Oral Health Atlas Task Team meets
9
MAY
FDI’s Oral Health Atlas Task Team held its second meeting on 28 and 29 April to review progress and define future steps on the editorial process. The first job was to look at the responses from Atlas reviewers, who had been sent a detailed questionnaire to identify any missing reviews and, in general, to outline the next moves.
Participants also had the opportunity to preview and comment the beta version of the global oral health database, initiated during the first Task Team meeting. This has evolved considerably over the past three months, but there was a general feeling that oral health indicators should already be an integral part of first release of the database. The team also highlighted other opportunities for representing data, for example through maps.

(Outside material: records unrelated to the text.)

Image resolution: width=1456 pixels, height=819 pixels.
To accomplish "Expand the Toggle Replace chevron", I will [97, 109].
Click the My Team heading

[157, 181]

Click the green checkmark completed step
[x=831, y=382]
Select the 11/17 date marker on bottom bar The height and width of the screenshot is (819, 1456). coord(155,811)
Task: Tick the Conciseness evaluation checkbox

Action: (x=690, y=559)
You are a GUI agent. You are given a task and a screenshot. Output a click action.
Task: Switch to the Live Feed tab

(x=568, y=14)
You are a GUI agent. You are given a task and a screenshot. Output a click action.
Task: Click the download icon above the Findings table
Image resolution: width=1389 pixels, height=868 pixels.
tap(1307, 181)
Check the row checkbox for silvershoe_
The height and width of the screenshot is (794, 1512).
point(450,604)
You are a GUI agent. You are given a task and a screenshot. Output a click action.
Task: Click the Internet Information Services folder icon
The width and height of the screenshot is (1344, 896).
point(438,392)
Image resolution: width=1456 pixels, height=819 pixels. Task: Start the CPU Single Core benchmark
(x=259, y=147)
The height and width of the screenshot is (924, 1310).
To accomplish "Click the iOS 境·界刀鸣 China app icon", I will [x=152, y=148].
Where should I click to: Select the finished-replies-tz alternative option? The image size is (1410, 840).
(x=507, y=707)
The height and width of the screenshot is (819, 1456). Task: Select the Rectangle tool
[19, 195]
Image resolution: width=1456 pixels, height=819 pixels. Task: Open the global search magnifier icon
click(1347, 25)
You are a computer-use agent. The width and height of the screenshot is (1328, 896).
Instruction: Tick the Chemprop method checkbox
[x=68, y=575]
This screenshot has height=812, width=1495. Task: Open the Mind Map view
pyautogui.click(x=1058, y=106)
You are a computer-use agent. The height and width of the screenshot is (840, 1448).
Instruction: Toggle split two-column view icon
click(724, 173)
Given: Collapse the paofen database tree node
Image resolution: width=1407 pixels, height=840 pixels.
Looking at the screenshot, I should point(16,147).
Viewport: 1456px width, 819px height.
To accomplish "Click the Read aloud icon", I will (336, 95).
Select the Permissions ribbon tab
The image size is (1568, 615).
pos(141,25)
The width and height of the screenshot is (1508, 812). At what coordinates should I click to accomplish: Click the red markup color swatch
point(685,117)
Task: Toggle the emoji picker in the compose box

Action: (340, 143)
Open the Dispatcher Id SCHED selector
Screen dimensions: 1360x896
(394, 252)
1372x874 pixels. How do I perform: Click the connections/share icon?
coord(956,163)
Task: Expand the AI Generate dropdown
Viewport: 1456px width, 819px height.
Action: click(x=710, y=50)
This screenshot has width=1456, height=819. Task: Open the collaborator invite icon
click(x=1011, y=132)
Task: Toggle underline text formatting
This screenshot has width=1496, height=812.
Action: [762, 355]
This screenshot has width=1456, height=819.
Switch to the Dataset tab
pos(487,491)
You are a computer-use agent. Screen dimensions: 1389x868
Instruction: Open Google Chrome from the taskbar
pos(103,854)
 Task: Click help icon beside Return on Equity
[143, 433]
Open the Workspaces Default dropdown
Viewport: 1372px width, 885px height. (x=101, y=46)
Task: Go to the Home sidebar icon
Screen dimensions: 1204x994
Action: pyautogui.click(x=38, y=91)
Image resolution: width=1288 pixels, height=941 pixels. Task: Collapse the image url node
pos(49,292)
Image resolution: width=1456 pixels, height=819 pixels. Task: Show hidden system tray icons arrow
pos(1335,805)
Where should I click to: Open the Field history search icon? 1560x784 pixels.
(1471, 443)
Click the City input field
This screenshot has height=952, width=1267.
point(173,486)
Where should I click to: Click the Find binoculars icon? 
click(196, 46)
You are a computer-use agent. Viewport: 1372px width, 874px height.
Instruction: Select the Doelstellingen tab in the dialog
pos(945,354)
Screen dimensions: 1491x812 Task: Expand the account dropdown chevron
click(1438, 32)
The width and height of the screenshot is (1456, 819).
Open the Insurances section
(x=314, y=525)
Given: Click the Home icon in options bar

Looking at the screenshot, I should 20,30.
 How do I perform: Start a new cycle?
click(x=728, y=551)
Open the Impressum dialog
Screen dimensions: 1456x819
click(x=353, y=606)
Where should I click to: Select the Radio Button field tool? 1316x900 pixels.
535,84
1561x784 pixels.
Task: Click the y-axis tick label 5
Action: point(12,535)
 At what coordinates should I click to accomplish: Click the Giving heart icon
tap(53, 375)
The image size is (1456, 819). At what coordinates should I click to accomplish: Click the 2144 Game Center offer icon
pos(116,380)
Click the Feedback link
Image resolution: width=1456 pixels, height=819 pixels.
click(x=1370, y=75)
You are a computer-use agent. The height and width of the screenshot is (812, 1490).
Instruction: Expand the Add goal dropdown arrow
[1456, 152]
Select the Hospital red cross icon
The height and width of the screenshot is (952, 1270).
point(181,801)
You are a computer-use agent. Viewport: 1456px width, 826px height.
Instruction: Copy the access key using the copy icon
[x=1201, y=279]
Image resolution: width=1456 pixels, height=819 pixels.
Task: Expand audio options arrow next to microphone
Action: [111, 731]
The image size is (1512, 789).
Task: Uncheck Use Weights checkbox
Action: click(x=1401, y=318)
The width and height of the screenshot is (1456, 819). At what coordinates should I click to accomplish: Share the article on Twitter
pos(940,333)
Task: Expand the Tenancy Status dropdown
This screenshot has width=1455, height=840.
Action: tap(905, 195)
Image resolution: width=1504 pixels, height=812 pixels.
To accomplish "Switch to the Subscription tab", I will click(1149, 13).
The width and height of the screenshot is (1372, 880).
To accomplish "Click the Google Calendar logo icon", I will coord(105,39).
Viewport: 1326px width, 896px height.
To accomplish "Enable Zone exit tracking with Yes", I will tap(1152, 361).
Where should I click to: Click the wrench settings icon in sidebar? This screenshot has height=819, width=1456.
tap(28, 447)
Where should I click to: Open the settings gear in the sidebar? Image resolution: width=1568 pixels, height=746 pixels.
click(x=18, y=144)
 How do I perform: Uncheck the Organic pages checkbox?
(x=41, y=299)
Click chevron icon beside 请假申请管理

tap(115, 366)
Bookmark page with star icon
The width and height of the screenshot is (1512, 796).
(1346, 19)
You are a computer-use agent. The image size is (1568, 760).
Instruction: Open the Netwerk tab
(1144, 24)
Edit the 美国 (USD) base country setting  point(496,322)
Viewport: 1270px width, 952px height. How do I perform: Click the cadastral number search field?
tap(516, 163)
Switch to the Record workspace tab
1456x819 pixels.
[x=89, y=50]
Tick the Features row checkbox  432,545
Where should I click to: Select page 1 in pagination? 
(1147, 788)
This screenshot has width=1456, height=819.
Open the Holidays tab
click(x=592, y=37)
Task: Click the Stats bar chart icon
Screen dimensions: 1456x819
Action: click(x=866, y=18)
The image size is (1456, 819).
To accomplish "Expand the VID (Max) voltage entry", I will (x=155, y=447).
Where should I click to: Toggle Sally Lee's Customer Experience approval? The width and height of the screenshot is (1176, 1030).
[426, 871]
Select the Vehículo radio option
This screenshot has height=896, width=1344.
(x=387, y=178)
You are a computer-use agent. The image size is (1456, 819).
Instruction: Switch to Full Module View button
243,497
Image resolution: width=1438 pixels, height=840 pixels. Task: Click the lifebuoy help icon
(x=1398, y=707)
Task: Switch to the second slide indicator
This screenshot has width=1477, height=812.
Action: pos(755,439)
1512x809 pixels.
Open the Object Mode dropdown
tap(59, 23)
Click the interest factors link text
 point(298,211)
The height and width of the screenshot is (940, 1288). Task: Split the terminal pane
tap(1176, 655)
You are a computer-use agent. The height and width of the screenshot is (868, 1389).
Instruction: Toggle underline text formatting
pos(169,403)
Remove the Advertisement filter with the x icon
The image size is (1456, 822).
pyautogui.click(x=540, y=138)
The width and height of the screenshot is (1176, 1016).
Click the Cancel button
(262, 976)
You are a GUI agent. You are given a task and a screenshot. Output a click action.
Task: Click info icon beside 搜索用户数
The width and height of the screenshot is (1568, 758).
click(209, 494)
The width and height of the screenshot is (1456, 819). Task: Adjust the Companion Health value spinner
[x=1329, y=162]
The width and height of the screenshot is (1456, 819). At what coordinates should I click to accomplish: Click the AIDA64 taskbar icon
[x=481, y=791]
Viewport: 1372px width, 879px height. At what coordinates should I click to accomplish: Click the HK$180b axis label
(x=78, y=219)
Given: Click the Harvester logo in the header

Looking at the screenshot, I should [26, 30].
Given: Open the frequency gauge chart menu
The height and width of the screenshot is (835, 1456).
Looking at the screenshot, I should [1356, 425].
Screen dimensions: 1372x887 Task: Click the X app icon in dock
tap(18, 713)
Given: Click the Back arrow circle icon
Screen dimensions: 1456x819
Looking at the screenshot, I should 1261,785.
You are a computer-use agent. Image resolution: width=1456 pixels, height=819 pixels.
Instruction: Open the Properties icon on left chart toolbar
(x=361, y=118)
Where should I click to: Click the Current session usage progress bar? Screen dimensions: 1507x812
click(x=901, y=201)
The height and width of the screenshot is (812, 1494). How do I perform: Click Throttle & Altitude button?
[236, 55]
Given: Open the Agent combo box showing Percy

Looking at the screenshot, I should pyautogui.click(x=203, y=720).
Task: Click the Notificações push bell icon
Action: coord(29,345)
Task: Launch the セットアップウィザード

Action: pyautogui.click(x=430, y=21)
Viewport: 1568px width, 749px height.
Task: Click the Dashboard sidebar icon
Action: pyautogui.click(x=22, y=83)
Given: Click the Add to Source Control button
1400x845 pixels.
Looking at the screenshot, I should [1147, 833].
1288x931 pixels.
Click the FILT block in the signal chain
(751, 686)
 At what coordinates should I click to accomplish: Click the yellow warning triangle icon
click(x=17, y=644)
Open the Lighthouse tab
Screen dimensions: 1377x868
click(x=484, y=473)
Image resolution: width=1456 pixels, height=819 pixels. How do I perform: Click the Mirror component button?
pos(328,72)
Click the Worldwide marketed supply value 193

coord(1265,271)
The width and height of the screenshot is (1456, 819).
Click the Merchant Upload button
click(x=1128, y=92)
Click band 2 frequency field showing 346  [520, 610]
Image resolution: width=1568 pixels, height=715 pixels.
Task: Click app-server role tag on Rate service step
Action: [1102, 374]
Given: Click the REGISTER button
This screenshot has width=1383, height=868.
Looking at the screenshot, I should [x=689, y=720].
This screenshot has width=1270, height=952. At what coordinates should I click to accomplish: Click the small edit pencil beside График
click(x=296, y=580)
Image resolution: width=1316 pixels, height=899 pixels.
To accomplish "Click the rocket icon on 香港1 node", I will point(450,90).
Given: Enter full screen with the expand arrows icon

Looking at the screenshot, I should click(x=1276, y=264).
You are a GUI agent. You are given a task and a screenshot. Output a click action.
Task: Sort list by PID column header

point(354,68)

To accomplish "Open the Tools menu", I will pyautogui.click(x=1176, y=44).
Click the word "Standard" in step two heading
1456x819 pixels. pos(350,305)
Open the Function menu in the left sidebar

Contrary to traditional databases, the evolving FDI database aims at pointing out that more effort should be made towards filling the gaps in oral health data: as such, it will be a powerful advocacy tool for the huge efforts that urgently need to be undertaken.
Two goals
The Oral Health Task Team’s terms of reference comprise two distinct project goals: first, update and revise FDI’s Oral Health Atlas in the light of new information and experience gained in developing the first edition, as well as subsequent comments.
The second goal is to collate data from existing sources, identify potential new sources, and put together a series of indicators to measure the state of oral health in the world. Readers will recall that one of the key actions within the context of the UN Political Declaration on the Prevention and Control was for the World Health Organization to develop a comprehensive global monitoring framework including a set of indicators to monitor trends and to assess progress made in the implementation of strategies and plans on non-communicable disease.
By the same token, as the leading international organization in the field of oral health, FDI’s data collection initiative can be seen as the launchpad for a global oral health monitoring framework, available to WHO, to its member national dental associations and to a wider public.